Recientemente, Olaf Lies, Ministro de economía de Baja Sajonia y miembro del Consejo de Supervisión del grupo automotriz Volkswagen, hizo un llamado público a producir localmente en Alemania los modelos actualmente desarrollados y fabricados en China, con el fin de garantizar la estabilidad operativa de las plantas y los puestos de trabajo. Esta declaración responde directamente a las severas presiones comerciales que enfrenta el grupo Volkswagen: según múltiples informes, se está evaluando el cierre de cuatro fábricas en territorio alemán, lo que podría derivar en despidos de hasta 100 000 empleados.

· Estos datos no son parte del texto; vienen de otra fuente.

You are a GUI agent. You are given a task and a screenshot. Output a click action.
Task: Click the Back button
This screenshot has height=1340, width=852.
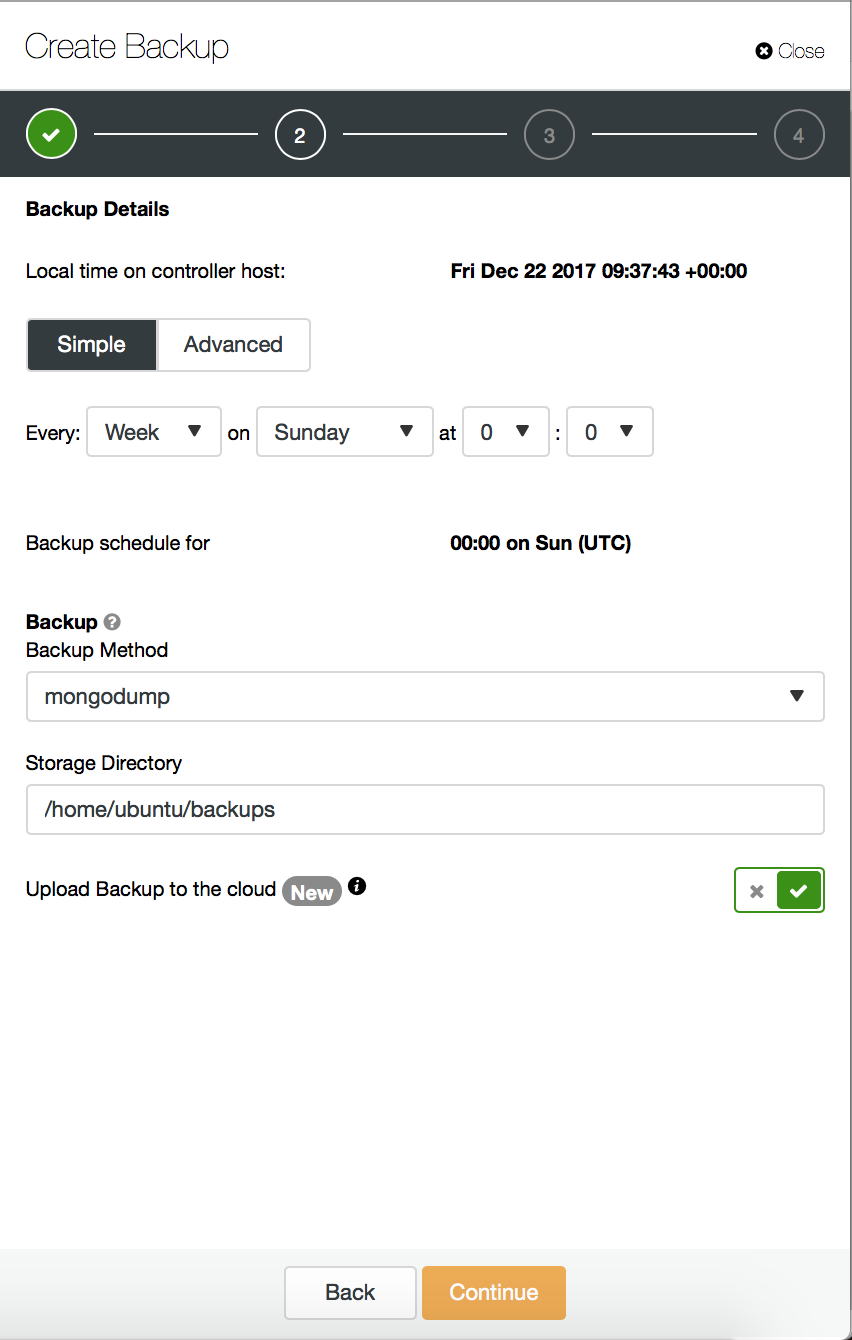tap(350, 1293)
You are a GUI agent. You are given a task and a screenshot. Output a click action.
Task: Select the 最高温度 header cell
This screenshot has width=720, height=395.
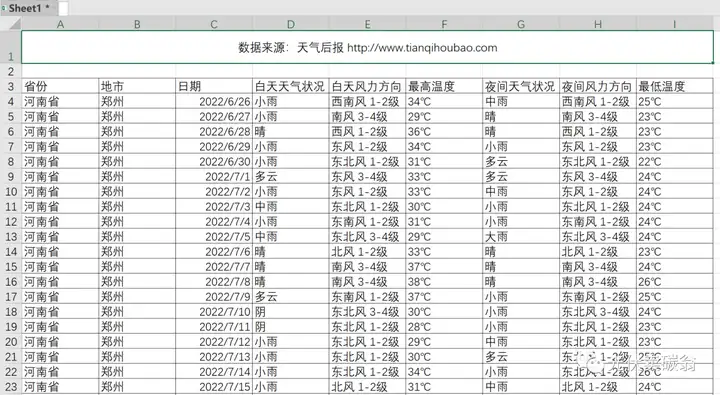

Weil declaró recientemente a medios alemanes: «Si producimos en Alemania los modelos que actualmente se fabrican en China, podremos estabilizar la tasa de utilización de la capacidad productiva de nuestras fábricas. Además, esto generará nuevas oportunidades de investigación y desarrollo, así como de innovación en nuestras instalaciones locales». Subrayó que el objetivo principal es «proteger los empleos en las fábricas y aprovechar al máximo la capacidad productiva existente», y no permitir una migración continua de producción al extranjero ni construir nuevas plantas fuera de Alemania. «Observar cómo se traslada la capacidad productiva sin intervenir no es una opción sostenible».
Cabe destacar que esta no es la primera vez que Weil plantea una propuesta similar. Como autoridad administrativa de la región donde se encuentra la sede central de Volkswagen, Baja Sajonia posee el 20 % de los derechos de voto en el capital del grupo, otorgándole una influencia decisiva en sus decisiones estratégicas. La región alberga cinco de las seis plantas de ensamblaje de Volkswagen en el oeste de Alemania, por lo que su postura tiene un peso real y tangible.
Actualmente, el grupo Volkswagen enfrenta una triple presión: la acelerada expansión internacional de los fabricantes chinos de vehículos eléctricos, lo que reduce su cuota de mercado; los aranceles estadounidenses sobre importaciones que elevan sus costos; y la persistente debilidad de la demanda automotriz en Europa. La propia Volkswagen ha reconocido públicamente que su modelo operativo actual «no es sostenible a largo plazo». En este contexto, la reestructuración global de su capacidad productiva se ha convertido en un eje estratégico prioritario.
Esta línea de acción también se refleja en otras iniciativas internas del grupo. Se informa que la marca premium Porsche planea trasladar la producción del modelo Cayenne desde Eslovaquia de vuelta a su planta de Leipzig (Alemania), con el fin de incrementar la utilización de la capacidad productiva local — una medida coherente con la lógica de Weil de «producción cercana y reactivación de activos existentes».